Le procureur de la République, Sylvaire Gatambiye, a affirmé à RSF que Dominique Makeli est accusé d'avoir "incité au génocide dans ses reportages". En mai 1994, il avait couvert une apparition de la Vierge à Kibeho (ouest de Butare) et rapporté sa supposée déclaration : "Le parent est au ciel". Le procureur a expliqué que, dans le contexte de l'époque, cela signifiait : "Le président Habyarimana est au ciel". La population aurait interprété ce message comme un soutien de Dieu à l'ancien président et, par extension, à la politique d'extermination des Tutsis.
Tatiana Mukakibibi était animatrice et productrice de programmes à Radio Rwanda. A partir du 6 avril 1994, elle lit à l'antenne les communiqués officiels et les listes des personnes décédées envoyées par les préfectures du pays. Le 4 juillet, la radio diffuse un dernier communiqué annonçant l'évacuation de Kigali. Tatiana Mukakibibi se réfugie avec les autres journalistes en République démocratique du Congo (RDC). Le 10 août, elle rentre au Rwanda, à Kapgayi (près de Gitarama) où elle travaille avec l'abbé André Sibomana (ancien directeur de Kinyamateka et lauréat du prix Reporters sans frontières - Fondation de France, décédé en mars 1998). En juillet 1995, elle est arrêtée et détenue pendant quelques jours. Par peur des représailles, elle fuit en Ouganda. Elle revient au Rwanda le 30 septembre 1996 et, deux jours plus tard, est interpellée à son domicile de Ntenyo (Gitarama) par la police. Tatiana Mukakibibi est aussitôt conduite au cachot communal où elle est toujours détenue dans des conditions très pénibles.
Le lendemain de son arrestation, un inspecteur de police du nom d'Emmanuel Ruganza lui demande de déclarer qu'elle est partie en Ouganda sous la protection de l'abbé Sibomana. Si elle avoue, lui assure-t-il, elle pourra partir librement. Elle refuse. Cinq jours plus tard, elle est accusée d'avoir distribué des armes et tué Eugène Bwanamudogo, un Tutsi qui réalisait des programmes radiophoniques pour le ministère de l'Agriculture. Pendant l'été 2001, le substitut du procureur de Gitarama confirme ces accusations. D'après Tatiana Mukakibibi, c'est un coup monté par des gens de son village parce que André Sibomana envoyait des rapports aux organisations internationales pour dénoncer les exactions commises par des Tutsis en représailles des massacres d'avril 1994. D'après la journaliste, certaines personnes citées dans ces documents auraient essayé, à travers elle, de faire arrêter André Sibomana.
A partir du 6 avril 1994, la télévision nationale ne fonctionne plus normalement.

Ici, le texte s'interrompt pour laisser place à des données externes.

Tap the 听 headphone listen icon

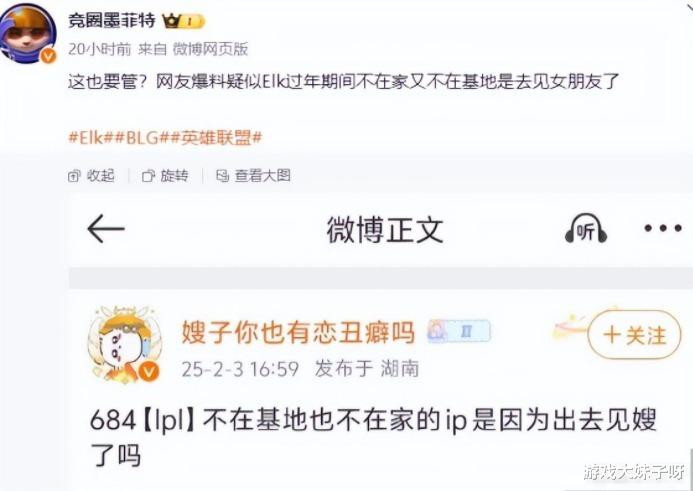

Ladislas Parmehutu effectue deux derniers reportages avant de fuir vers la RDC, le 25 avril. L'un concerne la fin de l'année scolaire dans le nord du pays, encore relativement épargné par les tueries, et l'autre les bombardements de l'hôpital de Kigali par les forces du FPR. Il rentre au Rwanda en 1996. Il est aussitôt arrêté par la police communale de Byumba (nord du pays). Après trois années passées dans la prison de cette préfecture, il est transféré, fin 1999, à la PCK. Il a été interrogé à six reprises, mais personne ne lui a jamais communiqué de chef d'accusation.

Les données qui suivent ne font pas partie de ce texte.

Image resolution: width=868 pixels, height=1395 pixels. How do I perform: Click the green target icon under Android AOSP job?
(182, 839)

Selon Joseph Habyarimana, s'il est en prison, c'est pour des articles publiés dans les numéros 24 et 25 du journal Indorerwamo. Il y affirmait qu'une femme du secteur de Cyahafi (Kigali) très influente au sein de l'administration locale, dénommée Immaculée Mukamurenzi, voulait faire emprisonner des Hutus de son quartier qu'elle accusait d'avoir participé au génocide. "Cette femme a affirmé à ma sœur un mois avant mon arrestation : "Je l'aurai !"", raconte Joseph Habyarimana. Il est arrêté le 28 octobre 1997 et conduit dans un cachot du secteur. Une semaine plus tard, il est transféré à la PCK. Le même jour, Joseph Habyarimana est interrogé et accusé d'avoir participé à une attaque collective au Mont Jari (Kigali) et d'être revenu en ville en jouant au football avec une tête humaine. Il dément les accusations portées contre lui. Par manque de preuve, RSF est dans l'incapacité de se prononcer sur le motif exact de la détention de Joseph Habyarimana.

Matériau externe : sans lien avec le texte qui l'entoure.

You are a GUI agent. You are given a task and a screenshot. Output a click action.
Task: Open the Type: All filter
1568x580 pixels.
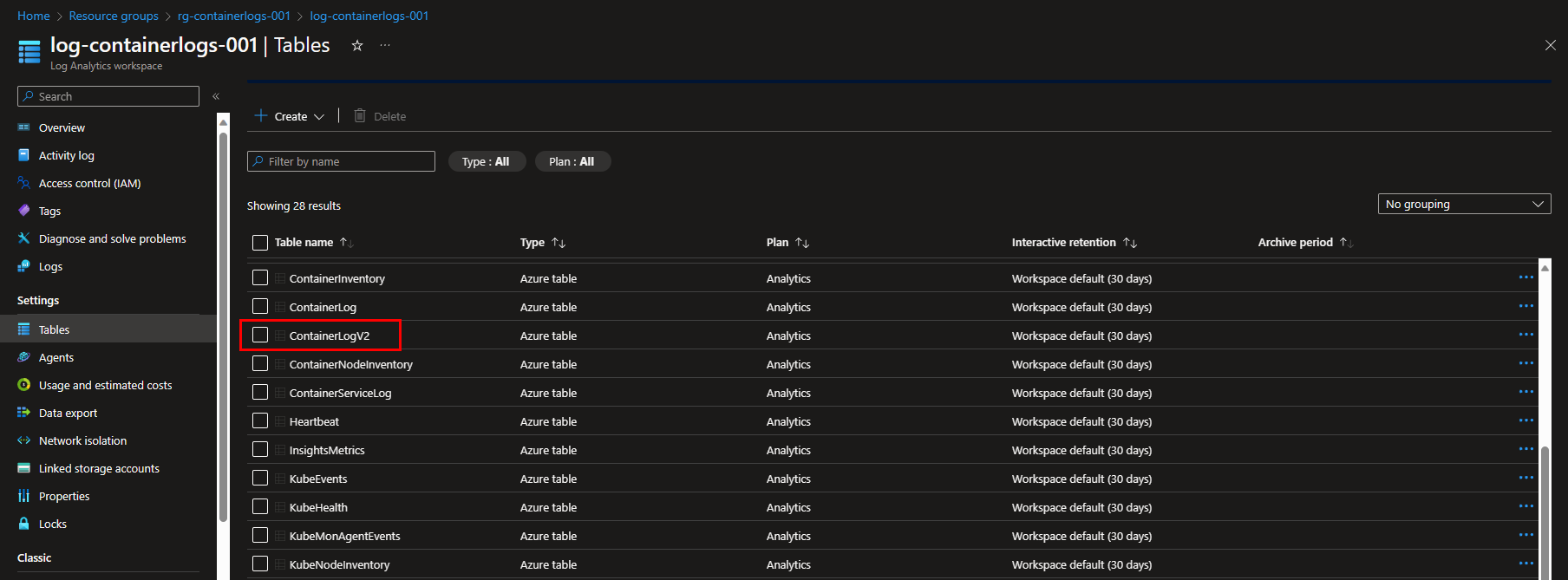(487, 162)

Gédéon Mushimiyimana est enseignant à Butare (sud du pays) en 1994. Pendant le génocide, il se réfugie à Gikongoro (ouest de Butare). Sa femme et sa fille sont tuées en avril. En 1995, il devient journaliste à la télévision nationale. Un an plus tard, il est arrêté à Kigali par des gendarmes et accusé d'avoir "transmis une information" à Radio France Internationale (RFI) affirmant que Paul Kagame, à l'époque vice-président de la République, était un "terroriste". Gédéon Mushimiyimana avait été en contact avec une journaliste de RFI venue faire des reportages dans le pays quelques semaines plus tôt. Elle était passée dans les locaux de la télévision et il lui avait donné des cassettes de reportages effectués par la chaîne publique. Quelques jours après son arrestation, il est finalement accusé d'avoir décimé une famille pendant le génocide. Un officier de la gendarmerie lui annonce que des témoins vont venir l'identifier. Il reste six mois dans une cellule de la brigade, mais ne voit aucun témoin. En mai 1999, il est transféré à la prison centrale de Kigali où il est interrogé par la chambre du conseil. On l'accuse dorénavant d'avoir été complice de la mort de sa femme. Gédéon Mushimiyimana est détenu à la prison de Butare.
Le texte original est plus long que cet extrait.